El Gomito Gómez, como cuando era chico y veía partidos junto a su papá Alfredo, disfruta cuando habla de fútbol. Sonríe más si habla del juego que de sí mismo. Lo saben bien sus hijos Gabriel y Valentino y su hija Agustina, que en el desparpajo de sus cuatro años le sacó la ficha mejor que nadie. Antes de que se largara la tormenta, en junio de 2001, Chicago se jugaba su llegada a Primera, tras 20 años sin ascender. El equipo había ido creciendo a lo largo del torneo, y, de un día para el otro, Agustina se enfermó y tuvo que ser internada. Gomito se perdió parte del Reducido para estar junto a ella: no jugó ni la vuelta de la semifinal ni la ida de la final. Ese primer juego definitorio con Instituto, en Mataderos, el volante lo vio por televisión. “Estábamos en la clínica y mi nena me dijo: ‘Pá, ¿qué estás haciendo acá, mirando el partido? ¿qué hacés que no estás jugando?’”, recuerda el futbolista. Haciéndole caso y después de 10 días sin entrenarse -porque todo pareciera ser de a diez en la vida del jugador que creció en La Tablada-, fue titular en el 3-2 en el ex Chateau Carreras de Córdoba y consiguió el soñado ascenso.

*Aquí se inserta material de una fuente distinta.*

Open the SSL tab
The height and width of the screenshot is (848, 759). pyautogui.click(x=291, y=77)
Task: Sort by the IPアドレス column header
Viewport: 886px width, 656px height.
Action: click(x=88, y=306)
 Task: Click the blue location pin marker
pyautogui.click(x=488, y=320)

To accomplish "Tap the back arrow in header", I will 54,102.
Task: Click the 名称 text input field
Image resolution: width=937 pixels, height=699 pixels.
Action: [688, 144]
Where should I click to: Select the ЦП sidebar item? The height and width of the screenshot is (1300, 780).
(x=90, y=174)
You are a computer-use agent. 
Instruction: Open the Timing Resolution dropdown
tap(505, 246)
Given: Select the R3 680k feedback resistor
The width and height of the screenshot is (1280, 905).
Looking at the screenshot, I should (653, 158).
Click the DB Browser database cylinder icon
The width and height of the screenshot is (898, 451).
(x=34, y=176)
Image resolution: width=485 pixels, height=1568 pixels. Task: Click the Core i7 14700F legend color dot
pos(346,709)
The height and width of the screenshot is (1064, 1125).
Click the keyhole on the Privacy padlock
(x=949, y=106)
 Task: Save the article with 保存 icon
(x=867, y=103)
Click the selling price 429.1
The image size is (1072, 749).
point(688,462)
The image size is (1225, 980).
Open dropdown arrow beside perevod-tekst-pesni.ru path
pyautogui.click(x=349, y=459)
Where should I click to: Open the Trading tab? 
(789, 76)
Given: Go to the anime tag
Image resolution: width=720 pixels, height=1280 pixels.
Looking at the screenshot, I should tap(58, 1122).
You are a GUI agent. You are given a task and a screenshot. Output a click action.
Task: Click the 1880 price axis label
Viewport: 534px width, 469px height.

Ese que no olvidan los hinchas verdinegros, ni los que de su mano pusieron de vuelta al club en la B Nacional en 2012 y 2014, y el ascenso a Primera el mismo año, ni sus 107 gritos de gol señalando el cielo, ni las 422 veces que pisó una cancha hasta convertirse en el histórico con más presencias en Nueva Chicago. Al Gomito, en Mataderos no lo olvidan, ya lo extrañan y todos sueñan con devolverle tanta alegría.